In the Commodity Futures Trading Commission’s announcement of its first bitcoin-related enforcement action, the regulator confirmed that bitcoin and its alternative digital currencies are considered “commodities” under existing laws.
The U.S. derivatives regulator, which oversees futures and futures options trading, brought its first case against a Bitcoin trading platform on Thursday, declaring in a statement that virtual currencies are deemed “commodities” and bitcoin trading must adhere to existing law.
The CFTC said it had reached a settlement with San Francisco-based Coinflip and its Chief Executive Francisco Riordan. Coinflip, which does business under the name Derivabit, and Riordan allegedly conducted activity related to commodity options, without registering with the agency or meeting rules for exemption.
The CFTC said that Coinflip designated put and call options for the delivery of Bitcoins as eligible for trading on the Derivabit platform. The CFTC enforces laws backing the widespread trading of put and call options on a range of commodity futures, including contracts with future expiration dates on crude oil, gold, corn and coffee — as well as futures based on stock indices and foreign currency exchange rates.
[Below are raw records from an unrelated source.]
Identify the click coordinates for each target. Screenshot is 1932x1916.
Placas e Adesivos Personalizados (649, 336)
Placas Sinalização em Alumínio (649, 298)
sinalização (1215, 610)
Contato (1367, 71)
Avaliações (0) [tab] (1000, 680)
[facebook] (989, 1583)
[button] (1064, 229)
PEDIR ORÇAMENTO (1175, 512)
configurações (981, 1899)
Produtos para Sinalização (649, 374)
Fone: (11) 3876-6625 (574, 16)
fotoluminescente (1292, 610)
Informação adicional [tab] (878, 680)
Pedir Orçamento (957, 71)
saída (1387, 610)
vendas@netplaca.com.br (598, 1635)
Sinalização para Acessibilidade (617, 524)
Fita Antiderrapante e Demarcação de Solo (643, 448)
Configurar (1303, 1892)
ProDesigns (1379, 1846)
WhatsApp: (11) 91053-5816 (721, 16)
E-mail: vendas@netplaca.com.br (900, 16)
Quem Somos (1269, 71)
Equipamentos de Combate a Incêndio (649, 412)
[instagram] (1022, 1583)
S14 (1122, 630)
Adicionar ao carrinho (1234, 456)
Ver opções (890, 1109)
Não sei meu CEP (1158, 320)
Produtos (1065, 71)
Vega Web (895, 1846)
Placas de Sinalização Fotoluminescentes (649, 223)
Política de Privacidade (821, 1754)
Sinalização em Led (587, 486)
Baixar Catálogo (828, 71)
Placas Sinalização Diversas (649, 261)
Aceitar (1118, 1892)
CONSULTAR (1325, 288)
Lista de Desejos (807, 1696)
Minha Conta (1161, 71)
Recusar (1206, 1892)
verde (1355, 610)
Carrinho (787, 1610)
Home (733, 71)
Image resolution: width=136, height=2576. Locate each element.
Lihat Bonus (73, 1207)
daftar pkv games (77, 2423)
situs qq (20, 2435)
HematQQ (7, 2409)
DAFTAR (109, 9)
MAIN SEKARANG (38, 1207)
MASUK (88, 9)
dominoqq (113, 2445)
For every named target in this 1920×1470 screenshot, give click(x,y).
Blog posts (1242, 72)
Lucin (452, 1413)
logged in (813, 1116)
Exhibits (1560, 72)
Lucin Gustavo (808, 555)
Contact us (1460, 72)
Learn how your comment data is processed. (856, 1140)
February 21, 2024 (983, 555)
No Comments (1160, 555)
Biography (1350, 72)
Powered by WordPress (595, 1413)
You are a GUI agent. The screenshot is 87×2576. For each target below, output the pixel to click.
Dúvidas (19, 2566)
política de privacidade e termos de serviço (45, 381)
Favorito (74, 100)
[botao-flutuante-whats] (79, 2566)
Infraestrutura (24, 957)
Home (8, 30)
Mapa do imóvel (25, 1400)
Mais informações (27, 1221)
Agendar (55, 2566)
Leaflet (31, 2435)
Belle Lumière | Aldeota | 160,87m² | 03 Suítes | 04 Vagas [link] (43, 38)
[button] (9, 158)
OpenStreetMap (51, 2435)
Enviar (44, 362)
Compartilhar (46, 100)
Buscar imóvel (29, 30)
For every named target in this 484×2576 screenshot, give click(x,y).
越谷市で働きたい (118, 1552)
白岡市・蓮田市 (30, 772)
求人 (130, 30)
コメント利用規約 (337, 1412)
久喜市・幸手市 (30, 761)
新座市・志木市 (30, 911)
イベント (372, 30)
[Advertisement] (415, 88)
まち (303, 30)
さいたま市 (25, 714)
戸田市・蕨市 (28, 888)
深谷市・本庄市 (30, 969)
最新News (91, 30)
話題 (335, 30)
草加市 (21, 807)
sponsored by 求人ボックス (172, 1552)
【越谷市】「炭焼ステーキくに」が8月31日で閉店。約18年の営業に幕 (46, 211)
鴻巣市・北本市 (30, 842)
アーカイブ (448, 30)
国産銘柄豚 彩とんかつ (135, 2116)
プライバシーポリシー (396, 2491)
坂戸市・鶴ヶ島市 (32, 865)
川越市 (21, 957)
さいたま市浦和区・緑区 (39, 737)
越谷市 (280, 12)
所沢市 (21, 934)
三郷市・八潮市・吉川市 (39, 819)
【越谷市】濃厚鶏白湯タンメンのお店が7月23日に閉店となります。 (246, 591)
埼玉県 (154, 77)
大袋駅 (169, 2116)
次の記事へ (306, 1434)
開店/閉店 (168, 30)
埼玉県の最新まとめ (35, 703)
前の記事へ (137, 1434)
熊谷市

In its Coinflip ruling, the CFTC stated that federal law defines commodity to include “all services, rights, and interests in which contracts for future delivery are presently or in the future dealt in.”
“The definition of a ‘commodity’ is broad… Bitcoin and other virtual currencies are encompassed in the definition and properly defined as commodities,” the agency wrote.
Aitan Goelman, the CFTC’s Director of Enforcement, said: “While there is a lot of excitement surrounding Bitcoin and other virtual currencies, innovation does not excuse those acting in this space from following the same rules applicable to all participants in the commodity derivatives markets.”